▶ [DATA TO USE]
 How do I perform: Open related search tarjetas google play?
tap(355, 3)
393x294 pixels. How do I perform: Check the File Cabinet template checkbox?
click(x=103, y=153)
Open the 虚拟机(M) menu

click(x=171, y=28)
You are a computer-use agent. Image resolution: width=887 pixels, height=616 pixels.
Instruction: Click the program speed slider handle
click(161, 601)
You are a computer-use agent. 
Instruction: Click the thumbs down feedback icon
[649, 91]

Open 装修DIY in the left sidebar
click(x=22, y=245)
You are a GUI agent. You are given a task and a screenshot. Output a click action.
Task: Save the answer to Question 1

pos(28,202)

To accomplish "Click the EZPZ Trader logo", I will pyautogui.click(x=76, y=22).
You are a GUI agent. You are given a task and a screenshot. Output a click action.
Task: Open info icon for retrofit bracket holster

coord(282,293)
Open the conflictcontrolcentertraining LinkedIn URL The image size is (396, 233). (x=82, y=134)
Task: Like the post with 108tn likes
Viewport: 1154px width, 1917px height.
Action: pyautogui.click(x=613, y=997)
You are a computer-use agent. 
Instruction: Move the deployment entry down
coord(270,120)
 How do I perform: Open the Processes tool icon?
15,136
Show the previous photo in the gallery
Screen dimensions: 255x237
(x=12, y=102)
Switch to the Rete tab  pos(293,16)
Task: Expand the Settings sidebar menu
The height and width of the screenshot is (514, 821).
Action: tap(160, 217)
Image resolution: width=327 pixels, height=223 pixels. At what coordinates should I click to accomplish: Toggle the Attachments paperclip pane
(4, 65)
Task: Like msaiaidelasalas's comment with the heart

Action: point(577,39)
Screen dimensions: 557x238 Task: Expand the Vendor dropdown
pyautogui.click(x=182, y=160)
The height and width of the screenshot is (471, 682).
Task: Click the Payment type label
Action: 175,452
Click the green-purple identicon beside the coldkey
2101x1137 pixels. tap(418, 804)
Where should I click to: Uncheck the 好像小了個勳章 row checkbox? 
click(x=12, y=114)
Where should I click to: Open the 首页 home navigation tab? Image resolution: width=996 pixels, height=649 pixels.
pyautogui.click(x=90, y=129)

▶ [PROBLEM TO SOLVE]
Would you give the data above again, exactly as written?

▶ [RESULT OF THIS TASK]
 How do I perform: Open related search tarjetas google play?
tap(355, 3)
393x294 pixels. How do I perform: Check the File Cabinet template checkbox?
click(x=103, y=153)
Open the 虚拟机(M) menu

click(x=171, y=28)
You are a computer-use agent. Image resolution: width=887 pixels, height=616 pixels.
Instruction: Click the program speed slider handle
click(161, 601)
You are a computer-use agent. 
Instruction: Click the thumbs down feedback icon
[649, 91]

Open 装修DIY in the left sidebar
click(x=22, y=245)
You are a GUI agent. You are given a task and a screenshot. Output a click action.
Task: Save the answer to Question 1

pos(28,202)

To accomplish "Click the EZPZ Trader logo", I will pyautogui.click(x=76, y=22).
You are a GUI agent. You are given a task and a screenshot. Output a click action.
Task: Open info icon for retrofit bracket holster

coord(282,293)
Open the conflictcontrolcentertraining LinkedIn URL The image size is (396, 233). (x=82, y=134)
Task: Like the post with 108tn likes
Viewport: 1154px width, 1917px height.
Action: pyautogui.click(x=613, y=997)
You are a computer-use agent. 
Instruction: Move the deployment entry down
coord(270,120)
 How do I perform: Open the Processes tool icon?
15,136
Show the previous photo in the gallery
Screen dimensions: 255x237
(x=12, y=102)
Switch to the Rete tab  pos(293,16)
Task: Expand the Settings sidebar menu
The height and width of the screenshot is (514, 821).
Action: tap(160, 217)
Image resolution: width=327 pixels, height=223 pixels. At what coordinates should I click to accomplish: Toggle the Attachments paperclip pane
(4, 65)
Task: Like msaiaidelasalas's comment with the heart

Action: point(577,39)
Screen dimensions: 557x238 Task: Expand the Vendor dropdown
pyautogui.click(x=182, y=160)
The height and width of the screenshot is (471, 682).
Task: Click the Payment type label
Action: 175,452
Click the green-purple identicon beside the coldkey
2101x1137 pixels. tap(418, 804)
Where should I click to: Uncheck the 好像小了個勳章 row checkbox? 
click(x=12, y=114)
Where should I click to: Open the 首页 home navigation tab? Image resolution: width=996 pixels, height=649 pixels.
pyautogui.click(x=90, y=129)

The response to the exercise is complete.